= Beginning of Section =

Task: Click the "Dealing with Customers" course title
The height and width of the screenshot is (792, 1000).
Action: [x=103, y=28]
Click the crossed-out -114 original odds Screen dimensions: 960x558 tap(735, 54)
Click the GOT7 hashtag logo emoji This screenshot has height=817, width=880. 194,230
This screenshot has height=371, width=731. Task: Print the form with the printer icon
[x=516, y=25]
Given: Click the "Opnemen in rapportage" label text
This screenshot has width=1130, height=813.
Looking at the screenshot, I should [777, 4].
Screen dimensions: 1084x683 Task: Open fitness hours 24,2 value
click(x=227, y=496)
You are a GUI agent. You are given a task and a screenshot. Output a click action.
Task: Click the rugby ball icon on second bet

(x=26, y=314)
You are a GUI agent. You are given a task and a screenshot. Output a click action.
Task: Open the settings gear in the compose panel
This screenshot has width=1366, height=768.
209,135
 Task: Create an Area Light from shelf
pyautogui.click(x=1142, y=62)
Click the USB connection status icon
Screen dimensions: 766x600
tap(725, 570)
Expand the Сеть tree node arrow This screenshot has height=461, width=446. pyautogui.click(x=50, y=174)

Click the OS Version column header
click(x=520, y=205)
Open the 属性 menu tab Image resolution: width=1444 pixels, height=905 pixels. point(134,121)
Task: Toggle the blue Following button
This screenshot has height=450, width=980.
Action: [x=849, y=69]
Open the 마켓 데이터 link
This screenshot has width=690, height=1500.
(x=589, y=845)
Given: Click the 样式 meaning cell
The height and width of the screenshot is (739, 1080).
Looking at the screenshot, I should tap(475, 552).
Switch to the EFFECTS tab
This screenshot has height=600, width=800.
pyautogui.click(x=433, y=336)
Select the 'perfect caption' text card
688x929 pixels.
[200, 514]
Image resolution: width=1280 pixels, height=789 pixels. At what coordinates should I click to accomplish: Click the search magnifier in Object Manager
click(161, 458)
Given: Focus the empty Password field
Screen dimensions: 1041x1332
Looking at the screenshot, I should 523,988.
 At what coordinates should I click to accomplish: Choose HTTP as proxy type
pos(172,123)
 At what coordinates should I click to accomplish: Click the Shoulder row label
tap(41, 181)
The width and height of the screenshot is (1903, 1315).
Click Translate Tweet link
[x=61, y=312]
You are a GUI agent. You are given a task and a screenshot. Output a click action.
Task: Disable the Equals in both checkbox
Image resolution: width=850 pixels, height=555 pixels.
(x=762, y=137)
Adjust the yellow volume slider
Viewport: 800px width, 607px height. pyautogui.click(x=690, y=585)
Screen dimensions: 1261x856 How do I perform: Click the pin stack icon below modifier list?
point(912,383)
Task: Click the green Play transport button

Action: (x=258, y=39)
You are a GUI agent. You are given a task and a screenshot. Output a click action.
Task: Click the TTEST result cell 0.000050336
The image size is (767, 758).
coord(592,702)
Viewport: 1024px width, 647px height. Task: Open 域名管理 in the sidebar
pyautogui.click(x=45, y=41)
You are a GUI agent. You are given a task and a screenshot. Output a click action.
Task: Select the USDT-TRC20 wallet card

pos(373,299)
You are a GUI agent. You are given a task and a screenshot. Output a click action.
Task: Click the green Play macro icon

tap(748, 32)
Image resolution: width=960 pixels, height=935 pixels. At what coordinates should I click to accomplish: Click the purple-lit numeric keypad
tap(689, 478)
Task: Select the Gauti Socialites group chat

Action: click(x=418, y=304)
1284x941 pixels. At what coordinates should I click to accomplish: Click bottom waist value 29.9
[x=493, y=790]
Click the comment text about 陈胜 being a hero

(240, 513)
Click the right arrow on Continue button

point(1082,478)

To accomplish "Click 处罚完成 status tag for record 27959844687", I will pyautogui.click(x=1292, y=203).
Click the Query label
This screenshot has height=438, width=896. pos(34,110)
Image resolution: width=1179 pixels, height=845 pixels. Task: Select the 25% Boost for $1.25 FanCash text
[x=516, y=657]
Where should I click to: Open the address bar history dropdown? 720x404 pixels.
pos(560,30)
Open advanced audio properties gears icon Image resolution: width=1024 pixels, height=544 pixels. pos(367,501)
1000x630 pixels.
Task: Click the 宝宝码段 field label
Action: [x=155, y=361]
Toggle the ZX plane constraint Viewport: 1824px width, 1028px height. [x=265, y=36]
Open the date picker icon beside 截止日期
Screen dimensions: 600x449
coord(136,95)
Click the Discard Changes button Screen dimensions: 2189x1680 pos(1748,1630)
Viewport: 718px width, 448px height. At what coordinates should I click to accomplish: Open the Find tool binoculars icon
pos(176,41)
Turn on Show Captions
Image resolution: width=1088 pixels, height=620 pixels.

= End of Section =

- _ASSIGNMENT_
The string "Toggle" may appear in the lines of the records above. State how many lines contain it, with no other words.

- _ANSWER TO THE PROBLEM_
2